The standing ¼-mile acceleration time is a staple of the car magazine. If I am looking to buy a sports car, why should I care about this? What exactly is it telling me about the car’s performance?
Example from a recent magazine that pits the 2005 Corvette against the 2005 Porsche Carrera S:
You can spend half a second burning your tires off and waste time at the line, and get a faster speed. While your opponent gets gets a great hole shot and beats you bon time.
It happens all the time.
As to why they use it in sales pitchees…they do it because it’s a standard.
The quarter mile is the usual length of a traditional drag race (I say “usual” because there are also occasions whe eighth-mile times are used). However…
“Trap” speeds…the time/mph recorded at the end of the run…are dependent upon a number of factors. How good a launch did you get? What was the drivers reaction time to the starting lights? How much wheelspin occured? What were the traction conditions at the track? What kind of tires were used? What was the elevation, relative to sea level, of the track? What were the weather conditions?

WRITTEN INSTRUCTION. Pick up the discussion of quarter-mile acceleration times above where it stops, and carry it on in the same voice.

GIVEN ENTRIES.

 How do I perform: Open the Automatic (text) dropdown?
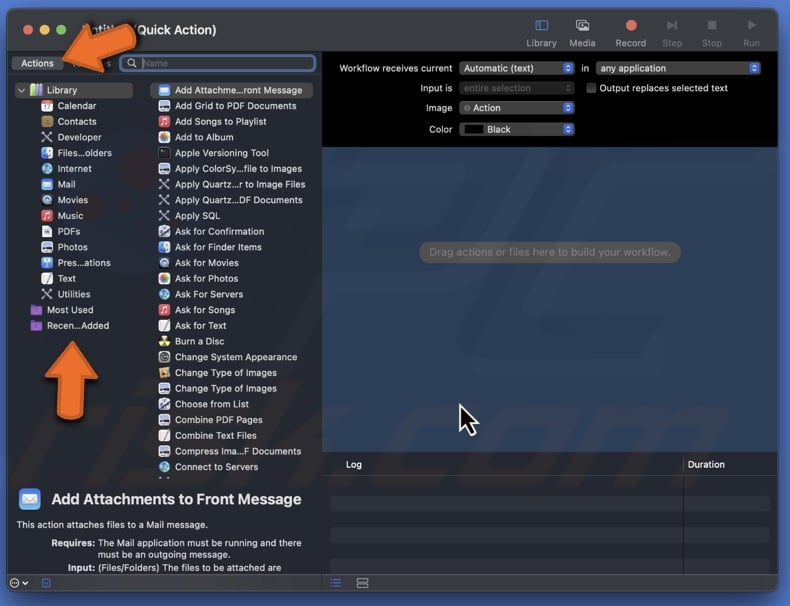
...
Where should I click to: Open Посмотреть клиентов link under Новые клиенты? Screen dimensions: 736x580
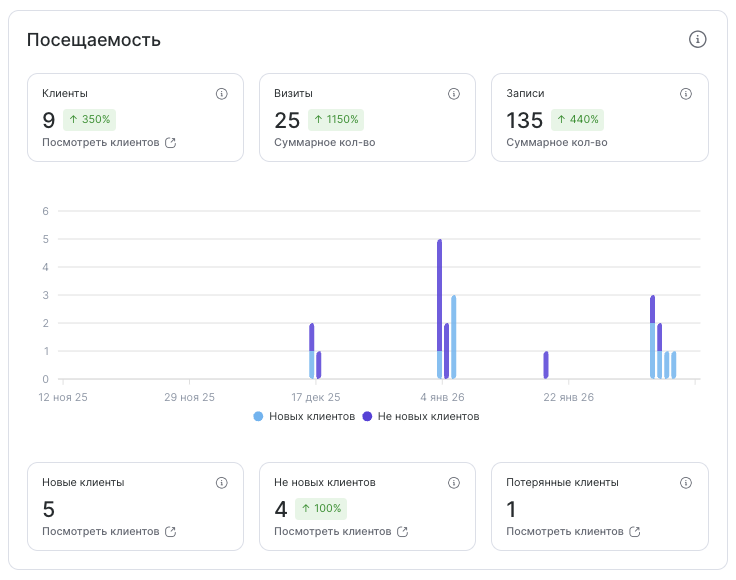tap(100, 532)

TASK OUTPUT.
It’s entirely possible for a vehicle to turn in a lower quarter-mile time with a lower trap speed (less wheelspin, better reaction time, different tires, etc.). The opposite is also true…slower time, but higher trap speed (started slow but accelerated better)…
It’s all dependent on the driver and conditions. No two runs will ever be exactly the same…drawing conclusions about which car performs “better” in a straight line is basically useless…unless you have essentially identical cars, on the same track, on the same day, driven by the same professional drag racer.
In essence, it’s a marketing/braggin’ rights tool, and the manufacturers and magazines know this. There are very few “regular” people out there who could EVER get the optimum performance numbers out of ANY vehicle. Case in point…I ride a 20-year-old motorcycle that is, in theory, capable of posting quarter-mile times that are quite impressive even by todays standards (10.54 seconds). Will I ever see that level of performance? Nope. I’m simply not capable of extracting it. Neither is 95 percent of the population.
It’s simply become one of the defacto measures of vehicular performance. IRL, it means very little…at least in terms of tenths of a second; obviously there’s a fairly apparent performance difference between a Porsche Boxter and a Yugo.
(Insert obligatory "Your Quarter-Mileage May Vary…)
Besides, sports cars are meant to go around corners! If you’re looking for handling info, take a look at the numbers for G-Forces generated on a skidpad. That’s where the REAL fun is, anyway!!!
Yep. Those last figures you posted show that the performance of the two is very, very close. The Porsche was marginally quicker off the line.
But what do the numbers mean in the real world?
If you’re going to be a stop-light dragster, you want the lowest possible 0-60 time.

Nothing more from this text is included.